▶ _WHAT TO PRODUCE_:
Reproduce all of the listing below without alteration.

▶ _PROVIDED RECORDS_:

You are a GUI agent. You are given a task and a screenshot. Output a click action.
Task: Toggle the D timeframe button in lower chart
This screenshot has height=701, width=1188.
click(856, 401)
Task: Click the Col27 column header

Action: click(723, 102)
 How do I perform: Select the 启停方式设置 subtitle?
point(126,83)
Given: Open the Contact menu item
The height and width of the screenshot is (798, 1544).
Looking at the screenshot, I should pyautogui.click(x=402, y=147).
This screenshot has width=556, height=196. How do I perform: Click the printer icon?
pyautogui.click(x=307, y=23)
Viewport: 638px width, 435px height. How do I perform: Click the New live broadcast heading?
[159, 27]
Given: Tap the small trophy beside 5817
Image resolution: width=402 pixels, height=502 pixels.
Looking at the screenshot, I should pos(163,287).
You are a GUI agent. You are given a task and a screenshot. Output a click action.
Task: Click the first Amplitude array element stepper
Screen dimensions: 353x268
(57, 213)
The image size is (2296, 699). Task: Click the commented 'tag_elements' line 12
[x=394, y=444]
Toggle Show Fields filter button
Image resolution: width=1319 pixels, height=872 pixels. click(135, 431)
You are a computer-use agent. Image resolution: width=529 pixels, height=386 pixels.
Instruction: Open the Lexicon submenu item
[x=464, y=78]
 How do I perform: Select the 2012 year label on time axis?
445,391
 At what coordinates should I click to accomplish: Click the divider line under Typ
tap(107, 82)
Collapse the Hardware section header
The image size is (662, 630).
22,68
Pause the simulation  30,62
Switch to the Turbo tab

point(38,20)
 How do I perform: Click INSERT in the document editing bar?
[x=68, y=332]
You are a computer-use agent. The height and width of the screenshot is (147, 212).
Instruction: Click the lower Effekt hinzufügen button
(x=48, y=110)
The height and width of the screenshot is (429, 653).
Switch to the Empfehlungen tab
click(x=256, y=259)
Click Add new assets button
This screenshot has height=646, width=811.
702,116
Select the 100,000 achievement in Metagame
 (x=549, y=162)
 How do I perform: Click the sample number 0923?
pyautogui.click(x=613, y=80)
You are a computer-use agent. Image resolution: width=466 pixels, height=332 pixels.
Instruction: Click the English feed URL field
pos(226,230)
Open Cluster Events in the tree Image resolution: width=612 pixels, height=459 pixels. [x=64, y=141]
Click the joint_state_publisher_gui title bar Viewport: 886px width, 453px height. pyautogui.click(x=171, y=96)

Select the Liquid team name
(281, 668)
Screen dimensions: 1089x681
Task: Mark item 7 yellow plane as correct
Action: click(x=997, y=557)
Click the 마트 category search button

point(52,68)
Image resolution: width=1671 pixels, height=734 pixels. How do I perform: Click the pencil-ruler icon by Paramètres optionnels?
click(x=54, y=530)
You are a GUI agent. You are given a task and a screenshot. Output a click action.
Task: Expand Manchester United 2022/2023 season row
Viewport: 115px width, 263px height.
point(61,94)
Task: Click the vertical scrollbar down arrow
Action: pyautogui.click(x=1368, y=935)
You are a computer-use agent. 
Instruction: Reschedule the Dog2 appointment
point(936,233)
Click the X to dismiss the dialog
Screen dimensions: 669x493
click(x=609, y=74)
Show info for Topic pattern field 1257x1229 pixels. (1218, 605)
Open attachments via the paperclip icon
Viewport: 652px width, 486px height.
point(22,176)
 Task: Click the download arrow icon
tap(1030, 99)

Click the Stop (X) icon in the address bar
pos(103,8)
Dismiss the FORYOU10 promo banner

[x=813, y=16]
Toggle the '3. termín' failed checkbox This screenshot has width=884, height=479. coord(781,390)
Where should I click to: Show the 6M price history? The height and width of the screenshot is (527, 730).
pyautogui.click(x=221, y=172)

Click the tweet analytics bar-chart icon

▶ _ANSWER SPACE_:
You are a GUI agent. You are given a task and a screenshot. Output a click action.
Task: Toggle the D timeframe button in lower chart
This screenshot has height=701, width=1188.
click(856, 401)
Task: Click the Col27 column header

Action: click(723, 102)
 How do I perform: Select the 启停方式设置 subtitle?
point(126,83)
Given: Open the Contact menu item
The height and width of the screenshot is (798, 1544).
Looking at the screenshot, I should pyautogui.click(x=402, y=147).
This screenshot has width=556, height=196. How do I perform: Click the printer icon?
pyautogui.click(x=307, y=23)
Viewport: 638px width, 435px height. How do I perform: Click the New live broadcast heading?
[159, 27]
Given: Tap the small trophy beside 5817
Image resolution: width=402 pixels, height=502 pixels.
Looking at the screenshot, I should pos(163,287).
You are a GUI agent. You are given a task and a screenshot. Output a click action.
Task: Click the first Amplitude array element stepper
Screen dimensions: 353x268
(57, 213)
The image size is (2296, 699). Task: Click the commented 'tag_elements' line 12
[x=394, y=444]
Toggle Show Fields filter button
Image resolution: width=1319 pixels, height=872 pixels. click(135, 431)
You are a computer-use agent. Image resolution: width=529 pixels, height=386 pixels.
Instruction: Open the Lexicon submenu item
[x=464, y=78]
 How do I perform: Select the 2012 year label on time axis?
445,391
 At what coordinates should I click to accomplish: Click the divider line under Typ
tap(107, 82)
Collapse the Hardware section header
The image size is (662, 630).
22,68
Pause the simulation  30,62
Switch to the Turbo tab

point(38,20)
 How do I perform: Click INSERT in the document editing bar?
[x=68, y=332]
You are a computer-use agent. The height and width of the screenshot is (147, 212).
Instruction: Click the lower Effekt hinzufügen button
(x=48, y=110)
The height and width of the screenshot is (429, 653).
Switch to the Empfehlungen tab
click(x=256, y=259)
Click Add new assets button
This screenshot has height=646, width=811.
702,116
Select the 100,000 achievement in Metagame
 (x=549, y=162)
 How do I perform: Click the sample number 0923?
pyautogui.click(x=613, y=80)
You are a computer-use agent. Image resolution: width=466 pixels, height=332 pixels.
Instruction: Click the English feed URL field
pos(226,230)
Open Cluster Events in the tree Image resolution: width=612 pixels, height=459 pixels. [x=64, y=141]
Click the joint_state_publisher_gui title bar Viewport: 886px width, 453px height. pyautogui.click(x=171, y=96)

Select the Liquid team name
(281, 668)
Screen dimensions: 1089x681
Task: Mark item 7 yellow plane as correct
Action: click(x=997, y=557)
Click the 마트 category search button

point(52,68)
Image resolution: width=1671 pixels, height=734 pixels. How do I perform: Click the pencil-ruler icon by Paramètres optionnels?
click(x=54, y=530)
You are a GUI agent. You are given a task and a screenshot. Output a click action.
Task: Expand Manchester United 2022/2023 season row
Viewport: 115px width, 263px height.
point(61,94)
Task: Click the vertical scrollbar down arrow
Action: pyautogui.click(x=1368, y=935)
You are a computer-use agent. 
Instruction: Reschedule the Dog2 appointment
point(936,233)
Click the X to dismiss the dialog
Screen dimensions: 669x493
click(x=609, y=74)
Show info for Topic pattern field 1257x1229 pixels. (1218, 605)
Open attachments via the paperclip icon
Viewport: 652px width, 486px height.
point(22,176)
 Task: Click the download arrow icon
tap(1030, 99)

Click the Stop (X) icon in the address bar
pos(103,8)
Dismiss the FORYOU10 promo banner

[x=813, y=16]
Toggle the '3. termín' failed checkbox This screenshot has width=884, height=479. coord(781,390)
Where should I click to: Show the 6M price history? The height and width of the screenshot is (527, 730).
pyautogui.click(x=221, y=172)

Click the tweet analytics bar-chart icon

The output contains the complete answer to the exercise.